For this design, we'll containerize our Next.js server and host it on ECS. While containerization is not necessary, it helps us avoid manually configuring virtual private servers and makes CICD much easier with GitHub actions. We can take our docker images and run on them on EC2 or any other VPS at any time 😉
Blog content will contain images as well, so it makes sense to create an S3 bucket for this.
Overall, our design is looking like this:

Our total cost ends up being $45/month! ALB ends up being the most expensive at $22/month, even if we just need to scale down to one container, and RDS smallest instance type is t4g.micro, costing us $15/month.
You may have noticed we are not using a Content Management System (CMS) here as this is just a personal blog, but if we extended the requirements, we can allow users to create their own blogs through Directus Visual Editor.
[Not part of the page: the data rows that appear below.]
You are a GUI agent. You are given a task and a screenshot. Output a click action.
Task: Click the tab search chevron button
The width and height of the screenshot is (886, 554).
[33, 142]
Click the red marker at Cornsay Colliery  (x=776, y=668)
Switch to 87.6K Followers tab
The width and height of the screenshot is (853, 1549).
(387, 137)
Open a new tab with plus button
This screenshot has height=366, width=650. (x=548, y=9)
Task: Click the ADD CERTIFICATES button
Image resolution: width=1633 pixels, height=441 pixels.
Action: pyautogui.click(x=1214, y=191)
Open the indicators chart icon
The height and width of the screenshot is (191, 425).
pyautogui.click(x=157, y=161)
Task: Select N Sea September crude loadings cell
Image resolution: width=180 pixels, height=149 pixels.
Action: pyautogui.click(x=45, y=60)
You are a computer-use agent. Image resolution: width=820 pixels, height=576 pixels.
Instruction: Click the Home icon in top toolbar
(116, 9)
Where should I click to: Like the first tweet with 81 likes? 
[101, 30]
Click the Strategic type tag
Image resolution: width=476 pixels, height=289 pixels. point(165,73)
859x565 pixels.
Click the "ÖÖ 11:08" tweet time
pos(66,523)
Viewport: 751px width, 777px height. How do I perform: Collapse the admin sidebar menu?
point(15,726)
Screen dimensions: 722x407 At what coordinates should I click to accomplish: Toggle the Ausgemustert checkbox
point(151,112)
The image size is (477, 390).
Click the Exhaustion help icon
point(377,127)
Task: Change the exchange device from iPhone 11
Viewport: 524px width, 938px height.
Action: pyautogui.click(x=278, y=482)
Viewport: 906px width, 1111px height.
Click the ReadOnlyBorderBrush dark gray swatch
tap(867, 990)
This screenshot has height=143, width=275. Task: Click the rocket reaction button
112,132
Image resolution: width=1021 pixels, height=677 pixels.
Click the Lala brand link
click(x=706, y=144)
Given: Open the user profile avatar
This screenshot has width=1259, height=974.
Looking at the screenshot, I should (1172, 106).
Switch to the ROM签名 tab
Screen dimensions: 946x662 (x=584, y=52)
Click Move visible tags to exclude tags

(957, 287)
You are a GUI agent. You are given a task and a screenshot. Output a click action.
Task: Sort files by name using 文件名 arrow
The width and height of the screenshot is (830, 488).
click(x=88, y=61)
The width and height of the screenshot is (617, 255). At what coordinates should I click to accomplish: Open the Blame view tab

This would require an additional container at $7/month.
We need a more affordable solution without sacrificing reliability or performance.
First, let's get rid RDS and instead use DynamoDB, which will bring our database costs down to ~$2/month. It will be harder to query data efficiently, but it's worth the cost savings.
Instead of ALB + ECS, we will use Lightsail Container Service, whose smallest capacity is $7/month ($3.50 for the VPS alternative, but again, more configuration needed).
Our new design looks like this:

For $10/month, we get a highly available, affordable, low-latency Next.js app.
We are missing auto-scaling capabilities that ECS would provide, but Lightsail's bundled load balancer and lower data transfer costs more than make up for the cost of not being able to scale down automatically.
Thanks for taking a few minutes to read my blog. This same application is using the above design as its infrastructure. Let's see how well it holds up!
My main motive for creating this blog is to share cool ideas with others in computer science topics. No cookies, no paywall, no signing up, just free content to consume at no one's expense.